Re: Data frames select and where clause dependency
Each operation on a dataframe is completely independent and doesn't know what operations happened before it. When you do a selection, you are removing other columns from the dataframe and so the filter has nothing to operate on. On Fri, Jul 17, 2015 at 11:55 AM, Mike Trienis wrote: > I'd like to understand why the where field must exist in the select > clause. > > For example, the following select statement works fine > >- df.select("field1", "filter_field").filter(df("filter_field") === >"value").show() > > However, the next one fails with the error "in operator !Filter > (filter_field#60 = value);" > >- df.select("field1").filter(df("filter_field") === "value").show() > > As a work-around, it seems that I can do the following > >- df.select("field1", "filter_field").filter(df("filter_field") === >"value").drop("filter_field").show() > > > Thanks, Mike. >
Data frames select and where clause dependency
I'd like to understand why the where field must exist in the select clause.

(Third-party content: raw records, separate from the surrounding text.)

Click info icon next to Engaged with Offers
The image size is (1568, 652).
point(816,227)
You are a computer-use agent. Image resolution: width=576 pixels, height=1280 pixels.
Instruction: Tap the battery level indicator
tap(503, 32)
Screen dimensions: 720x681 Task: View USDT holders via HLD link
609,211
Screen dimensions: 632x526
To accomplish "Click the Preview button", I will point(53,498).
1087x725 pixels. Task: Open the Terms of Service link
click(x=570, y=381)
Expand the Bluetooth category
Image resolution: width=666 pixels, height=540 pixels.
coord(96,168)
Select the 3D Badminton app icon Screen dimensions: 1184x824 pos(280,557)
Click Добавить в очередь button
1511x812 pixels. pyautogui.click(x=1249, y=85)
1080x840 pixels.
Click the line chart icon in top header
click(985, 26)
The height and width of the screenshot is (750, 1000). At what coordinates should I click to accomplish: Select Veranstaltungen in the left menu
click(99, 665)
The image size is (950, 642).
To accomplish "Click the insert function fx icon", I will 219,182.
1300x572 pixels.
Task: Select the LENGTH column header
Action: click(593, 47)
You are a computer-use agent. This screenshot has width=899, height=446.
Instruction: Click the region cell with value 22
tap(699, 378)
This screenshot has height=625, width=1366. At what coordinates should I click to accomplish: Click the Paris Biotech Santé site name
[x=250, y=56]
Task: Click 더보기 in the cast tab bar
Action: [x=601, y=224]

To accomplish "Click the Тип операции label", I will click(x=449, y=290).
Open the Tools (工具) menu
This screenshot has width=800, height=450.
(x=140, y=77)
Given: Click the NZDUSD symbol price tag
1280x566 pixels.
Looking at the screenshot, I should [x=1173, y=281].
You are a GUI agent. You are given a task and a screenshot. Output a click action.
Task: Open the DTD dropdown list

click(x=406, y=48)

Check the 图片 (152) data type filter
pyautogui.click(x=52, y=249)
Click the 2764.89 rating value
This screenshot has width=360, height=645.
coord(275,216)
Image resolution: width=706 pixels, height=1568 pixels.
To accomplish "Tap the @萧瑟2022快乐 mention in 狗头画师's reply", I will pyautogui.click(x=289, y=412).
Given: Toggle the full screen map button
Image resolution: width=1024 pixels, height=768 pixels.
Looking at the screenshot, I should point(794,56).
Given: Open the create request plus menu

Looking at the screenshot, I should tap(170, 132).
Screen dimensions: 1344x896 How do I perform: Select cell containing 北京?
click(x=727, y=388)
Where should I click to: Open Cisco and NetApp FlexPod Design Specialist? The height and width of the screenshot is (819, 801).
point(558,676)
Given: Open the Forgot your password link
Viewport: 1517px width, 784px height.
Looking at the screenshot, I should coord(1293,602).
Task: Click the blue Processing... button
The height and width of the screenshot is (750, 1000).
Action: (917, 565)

For example, the following select statement works fine - df.select("field1", "filter_field").filter(df("filter_field") === "value").show() However, the next one fails with the error "in operator !Filter (filter_field#60 = value);" - df.select("field1").filter(df("filter_field") === "value").show() As a work-around, it seems that I can do the following - df.select("field1", "filter_field").filter(df("filter_field") === "value").drop("filter_field").show() Thanks, Mike.